Saloua Raouda Choucair, the trailblazing Lebanese artist whose richly colored abstract paintings and intricate, organically shaped sculptures in wood, clay, aluminum, and other materials were little known beyond her homeland until very recently, died in Beirut yesterday, according to CRG Gallery, which represents her in New York. She was 100.
In 2013, Choucair was the subject of a comprehensive retrospective at Tate Modern, which brought together more than half a century of her work. It included a number of early figurative pictures she painted with spare lines and bold colors in the 1940s, as well as a bounty of her sculptures—she took up the medium in the 1960s—with smooth surfaces and interlocking forms. “Saloua Raouda Choucair is an extraordinary new name,” Laura Cumming declared in a review of that show in the Guardian. “She is also in her 97th year.”
Jessica Morgan, who co-curated the retrospective with Ann Coxon, told me in 2015 that the exhibition came about because she saw a Choucair painting in a Beirut gallery, asked about the work, and learned that she was still living in the city. “We went over to her studio,” she said, “and her entire life’s work was there, basically, because she hadn’t really sold anything. It was a complete revelation.” Every piece from the Tate show came from that trove, a loan facilitated by Hala Schoukair, the artist’s daughter, who survives her. (By that time, Choucair had been diagnosed with Alzheimer’s.)

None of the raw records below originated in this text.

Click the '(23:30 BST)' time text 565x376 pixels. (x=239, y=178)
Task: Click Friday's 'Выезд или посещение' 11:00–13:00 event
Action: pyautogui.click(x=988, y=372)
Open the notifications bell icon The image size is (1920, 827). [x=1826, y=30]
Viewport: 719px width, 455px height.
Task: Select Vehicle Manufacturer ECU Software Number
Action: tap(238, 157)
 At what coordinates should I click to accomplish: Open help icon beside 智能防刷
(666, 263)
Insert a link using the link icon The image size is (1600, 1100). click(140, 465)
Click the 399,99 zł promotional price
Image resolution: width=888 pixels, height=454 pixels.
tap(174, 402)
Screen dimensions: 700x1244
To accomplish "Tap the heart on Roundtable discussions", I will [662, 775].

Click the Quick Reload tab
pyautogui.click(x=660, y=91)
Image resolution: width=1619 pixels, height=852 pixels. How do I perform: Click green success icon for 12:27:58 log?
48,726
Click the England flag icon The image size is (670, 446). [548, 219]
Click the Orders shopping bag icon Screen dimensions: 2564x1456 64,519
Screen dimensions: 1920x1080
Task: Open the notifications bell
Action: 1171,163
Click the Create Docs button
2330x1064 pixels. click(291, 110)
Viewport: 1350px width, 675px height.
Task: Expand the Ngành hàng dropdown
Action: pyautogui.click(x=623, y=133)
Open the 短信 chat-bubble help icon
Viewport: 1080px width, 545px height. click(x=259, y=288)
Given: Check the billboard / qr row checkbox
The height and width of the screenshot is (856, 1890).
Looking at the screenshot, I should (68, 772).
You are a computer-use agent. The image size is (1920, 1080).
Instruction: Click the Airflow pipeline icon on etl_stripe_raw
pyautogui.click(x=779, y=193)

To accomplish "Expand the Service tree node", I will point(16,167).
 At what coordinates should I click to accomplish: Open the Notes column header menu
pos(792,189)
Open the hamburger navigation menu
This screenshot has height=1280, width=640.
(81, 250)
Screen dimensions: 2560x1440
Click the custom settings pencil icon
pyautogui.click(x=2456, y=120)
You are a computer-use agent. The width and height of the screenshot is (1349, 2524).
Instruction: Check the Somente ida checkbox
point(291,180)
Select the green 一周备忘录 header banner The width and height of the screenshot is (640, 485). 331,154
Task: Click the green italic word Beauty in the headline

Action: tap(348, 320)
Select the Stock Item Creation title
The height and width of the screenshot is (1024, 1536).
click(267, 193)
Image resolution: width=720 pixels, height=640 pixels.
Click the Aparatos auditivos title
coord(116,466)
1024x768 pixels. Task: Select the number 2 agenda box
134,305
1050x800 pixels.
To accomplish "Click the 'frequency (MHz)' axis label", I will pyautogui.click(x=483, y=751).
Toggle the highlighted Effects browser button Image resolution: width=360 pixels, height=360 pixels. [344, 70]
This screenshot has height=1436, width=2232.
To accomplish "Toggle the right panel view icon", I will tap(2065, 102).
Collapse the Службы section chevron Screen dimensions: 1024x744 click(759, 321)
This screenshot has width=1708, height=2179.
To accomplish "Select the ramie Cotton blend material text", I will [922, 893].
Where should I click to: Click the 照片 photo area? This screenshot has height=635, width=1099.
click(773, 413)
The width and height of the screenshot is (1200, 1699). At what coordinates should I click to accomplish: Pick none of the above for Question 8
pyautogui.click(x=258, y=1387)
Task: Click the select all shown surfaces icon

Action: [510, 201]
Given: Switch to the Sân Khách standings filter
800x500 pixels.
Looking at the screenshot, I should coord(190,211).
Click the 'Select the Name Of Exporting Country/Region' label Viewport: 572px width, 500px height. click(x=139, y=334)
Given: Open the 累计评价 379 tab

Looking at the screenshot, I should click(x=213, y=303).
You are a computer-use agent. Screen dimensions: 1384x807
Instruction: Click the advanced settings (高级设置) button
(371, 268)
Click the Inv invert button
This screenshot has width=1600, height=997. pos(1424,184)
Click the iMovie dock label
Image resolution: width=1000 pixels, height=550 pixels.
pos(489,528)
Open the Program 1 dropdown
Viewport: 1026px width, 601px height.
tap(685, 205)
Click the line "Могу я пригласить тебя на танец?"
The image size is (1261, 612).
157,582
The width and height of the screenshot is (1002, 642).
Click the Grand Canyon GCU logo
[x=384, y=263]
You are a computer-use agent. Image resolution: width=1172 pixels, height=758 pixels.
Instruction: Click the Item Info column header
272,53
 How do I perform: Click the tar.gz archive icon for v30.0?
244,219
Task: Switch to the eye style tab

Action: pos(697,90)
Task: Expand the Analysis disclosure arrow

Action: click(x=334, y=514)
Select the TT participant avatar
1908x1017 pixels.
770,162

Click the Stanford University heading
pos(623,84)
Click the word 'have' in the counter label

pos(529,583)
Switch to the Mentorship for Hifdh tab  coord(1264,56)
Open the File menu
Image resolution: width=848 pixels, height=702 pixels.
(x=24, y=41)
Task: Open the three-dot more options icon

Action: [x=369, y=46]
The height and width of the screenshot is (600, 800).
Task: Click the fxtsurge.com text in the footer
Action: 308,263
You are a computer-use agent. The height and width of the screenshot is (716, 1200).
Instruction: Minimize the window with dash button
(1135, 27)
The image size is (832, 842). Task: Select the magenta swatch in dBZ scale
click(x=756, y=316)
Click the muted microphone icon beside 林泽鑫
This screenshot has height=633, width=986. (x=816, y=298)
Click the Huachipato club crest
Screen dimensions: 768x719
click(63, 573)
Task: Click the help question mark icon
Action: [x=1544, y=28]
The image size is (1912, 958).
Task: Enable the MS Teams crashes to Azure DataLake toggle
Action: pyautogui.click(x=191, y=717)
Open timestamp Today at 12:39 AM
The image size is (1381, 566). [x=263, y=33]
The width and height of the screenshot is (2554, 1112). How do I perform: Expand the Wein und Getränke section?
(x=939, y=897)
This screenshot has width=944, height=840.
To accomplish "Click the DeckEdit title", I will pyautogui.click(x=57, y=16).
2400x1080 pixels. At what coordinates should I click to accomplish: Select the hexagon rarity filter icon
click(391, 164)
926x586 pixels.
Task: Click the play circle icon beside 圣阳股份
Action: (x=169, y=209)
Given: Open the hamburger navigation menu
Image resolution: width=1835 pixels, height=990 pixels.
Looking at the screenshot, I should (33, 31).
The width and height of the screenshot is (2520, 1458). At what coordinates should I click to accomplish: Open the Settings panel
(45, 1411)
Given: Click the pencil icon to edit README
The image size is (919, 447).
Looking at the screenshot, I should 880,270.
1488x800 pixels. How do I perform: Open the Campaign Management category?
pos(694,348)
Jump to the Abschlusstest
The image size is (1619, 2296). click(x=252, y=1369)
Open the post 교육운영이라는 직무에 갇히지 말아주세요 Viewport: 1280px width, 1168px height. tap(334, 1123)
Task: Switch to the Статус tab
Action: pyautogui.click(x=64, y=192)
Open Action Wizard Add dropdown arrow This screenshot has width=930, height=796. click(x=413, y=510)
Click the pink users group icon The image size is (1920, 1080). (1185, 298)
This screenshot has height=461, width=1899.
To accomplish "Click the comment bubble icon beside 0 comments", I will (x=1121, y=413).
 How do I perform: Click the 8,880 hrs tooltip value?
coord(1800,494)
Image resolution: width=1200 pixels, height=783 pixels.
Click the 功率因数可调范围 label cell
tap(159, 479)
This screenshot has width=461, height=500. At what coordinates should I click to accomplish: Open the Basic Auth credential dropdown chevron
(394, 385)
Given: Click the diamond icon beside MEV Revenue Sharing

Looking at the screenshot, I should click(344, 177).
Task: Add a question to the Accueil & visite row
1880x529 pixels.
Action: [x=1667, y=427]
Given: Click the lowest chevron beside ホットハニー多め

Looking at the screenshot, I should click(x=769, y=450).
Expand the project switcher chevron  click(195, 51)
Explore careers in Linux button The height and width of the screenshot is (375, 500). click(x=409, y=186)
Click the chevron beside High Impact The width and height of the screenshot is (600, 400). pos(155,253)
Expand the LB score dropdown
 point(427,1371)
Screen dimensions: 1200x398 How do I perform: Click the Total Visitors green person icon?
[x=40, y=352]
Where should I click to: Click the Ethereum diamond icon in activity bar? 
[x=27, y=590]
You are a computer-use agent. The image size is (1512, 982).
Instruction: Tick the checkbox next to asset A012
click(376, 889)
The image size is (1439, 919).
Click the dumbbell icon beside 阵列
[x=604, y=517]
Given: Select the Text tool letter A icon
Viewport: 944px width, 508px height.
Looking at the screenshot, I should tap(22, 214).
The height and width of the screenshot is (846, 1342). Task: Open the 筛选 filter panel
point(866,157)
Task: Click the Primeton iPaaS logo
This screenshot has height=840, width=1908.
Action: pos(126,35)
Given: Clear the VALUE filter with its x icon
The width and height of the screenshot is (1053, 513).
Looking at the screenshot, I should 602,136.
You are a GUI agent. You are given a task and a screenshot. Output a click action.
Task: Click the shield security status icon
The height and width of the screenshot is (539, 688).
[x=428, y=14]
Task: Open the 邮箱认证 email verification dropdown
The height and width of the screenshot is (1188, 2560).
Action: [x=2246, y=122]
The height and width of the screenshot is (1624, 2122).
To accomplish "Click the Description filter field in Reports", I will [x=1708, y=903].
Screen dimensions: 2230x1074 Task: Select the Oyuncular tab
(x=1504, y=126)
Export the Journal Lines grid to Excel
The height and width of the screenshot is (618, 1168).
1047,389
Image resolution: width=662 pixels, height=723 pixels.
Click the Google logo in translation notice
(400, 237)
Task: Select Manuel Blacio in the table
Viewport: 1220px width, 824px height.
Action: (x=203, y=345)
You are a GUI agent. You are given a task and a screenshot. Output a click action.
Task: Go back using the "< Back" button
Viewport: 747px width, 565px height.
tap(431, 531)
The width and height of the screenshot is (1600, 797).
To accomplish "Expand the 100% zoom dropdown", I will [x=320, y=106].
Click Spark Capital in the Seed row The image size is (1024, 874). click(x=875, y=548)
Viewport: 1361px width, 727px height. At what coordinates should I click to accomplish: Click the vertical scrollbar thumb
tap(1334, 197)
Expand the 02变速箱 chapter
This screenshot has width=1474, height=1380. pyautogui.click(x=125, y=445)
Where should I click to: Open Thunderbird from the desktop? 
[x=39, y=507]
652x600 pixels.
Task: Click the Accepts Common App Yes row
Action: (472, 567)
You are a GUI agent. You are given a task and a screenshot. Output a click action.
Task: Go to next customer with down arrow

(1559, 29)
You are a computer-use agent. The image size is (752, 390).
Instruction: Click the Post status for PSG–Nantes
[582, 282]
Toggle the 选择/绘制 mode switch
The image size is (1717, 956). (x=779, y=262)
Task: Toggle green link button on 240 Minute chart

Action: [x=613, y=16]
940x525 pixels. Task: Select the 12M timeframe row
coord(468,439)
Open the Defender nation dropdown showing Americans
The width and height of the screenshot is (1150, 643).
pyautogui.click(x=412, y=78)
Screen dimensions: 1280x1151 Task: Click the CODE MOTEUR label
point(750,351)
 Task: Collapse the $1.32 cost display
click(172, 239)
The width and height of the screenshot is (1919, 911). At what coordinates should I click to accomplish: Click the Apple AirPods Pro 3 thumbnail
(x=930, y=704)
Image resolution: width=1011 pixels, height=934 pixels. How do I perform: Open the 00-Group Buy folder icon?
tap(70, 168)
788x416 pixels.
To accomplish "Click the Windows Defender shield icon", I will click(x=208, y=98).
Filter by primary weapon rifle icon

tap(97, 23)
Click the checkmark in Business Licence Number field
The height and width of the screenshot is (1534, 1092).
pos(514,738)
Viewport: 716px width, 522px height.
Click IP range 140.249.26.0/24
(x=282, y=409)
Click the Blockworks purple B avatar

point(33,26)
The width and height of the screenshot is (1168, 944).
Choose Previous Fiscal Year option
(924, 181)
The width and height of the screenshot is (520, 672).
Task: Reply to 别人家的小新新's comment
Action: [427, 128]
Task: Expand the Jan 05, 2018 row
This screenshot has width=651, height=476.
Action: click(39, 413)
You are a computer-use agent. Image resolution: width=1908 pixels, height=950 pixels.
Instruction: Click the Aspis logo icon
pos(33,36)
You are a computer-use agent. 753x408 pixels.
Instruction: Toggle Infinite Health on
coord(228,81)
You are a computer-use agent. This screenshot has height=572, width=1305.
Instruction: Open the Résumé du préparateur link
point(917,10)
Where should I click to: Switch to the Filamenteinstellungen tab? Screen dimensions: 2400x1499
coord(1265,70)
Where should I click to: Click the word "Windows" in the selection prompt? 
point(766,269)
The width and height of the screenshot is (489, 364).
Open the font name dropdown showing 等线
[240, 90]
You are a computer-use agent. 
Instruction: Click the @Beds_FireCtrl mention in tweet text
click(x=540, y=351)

Saloua Raouda Choucair was born in Beirut in 1916, “the third child of Salim Rawda, an urbane pharmacist and rentier, and Zalfa Najjar, a well-educated relation,” according to the Mathaf Encyclopedia of Modern Art and the Arab World. She studied philosophy at the American University of Beirut. A stay in Egypt in 1943 was pivotal in her development, as it ignited an interest in Islamic architecture, a major influence on her practice. “All the rules I apply are derived from the Islamic religion and from Islamic geometric design,” she told an interviewer years later. “I toured the streets and mosques of Cairo and at that time I may have found the vision I wanted.”
In the late 1940s she moved to Paris, where she attended the Académie de la Grande Chaumière and worked in the studio of Fernand Léger. In 1951, she returned to Beirut and continued to work, becoming a vital member of its intellectual scene though her writing.
Because she was a woman and an artist working in abstraction, she did not always receive serious consideration in Lebanon. “All the timings were wrong with my mother,” Schoukair told the New York Times in 2013, adding, “She started with abstraction when people in Beirut were just discovering Impressionism. In the ’60s, no one was paying attention to her and then when they started paying attention, the war started.” (One work included the Tate show had been damaged by a bomb during unrest in the Lebanese capital and still bore holes.)
Mathematics, physics, science, Sufi writing, and modern architecture and design (she was a Le Corbusier devotee) were all enduring interests for Choucair, but she bristled at the suggestion that her work had been strong influenced by European art. “No, it’s a universal influence,” she said in same interview quoted above. “What I experience everyone in the world experiences.” She was restlessly inventive, also making tapestries, jewelry, and a series of remarkable little sculptures she called “Poems” that were composed of a number of pieces ingeniously fitted together.
When CRG presented its first show with Choucair, in 2015, it was the artist’s debut solo exhibition in the United States. In Lebanon she had major exhibitions at the Beirut Art Center (in 2011), Maqam Art Gallery (2010), and Al Nadwa Gallery (1993). As European and American institutions have worked to address gaps in their scholarship and collecting of modernism in the Middle East in recent years, Choucair’s work has appearing in group exhibitions at Western institutions like the Palais de Tokyo in Paris, Haus der Kunst in Munich, and the Whitechapel Gallery in London. Her work is now held in the collections of the Tate Modern, the Centre Pompidou, and the Guggenheim Abu Dhabi.
In an interview conducted by Tate Modern, Schoukair said that, regardless of how her mother’s career was progressing over the years, she “was always motivated. She wasn’t sick of modern times. She wasn’t nostalgic. She believed in the future.”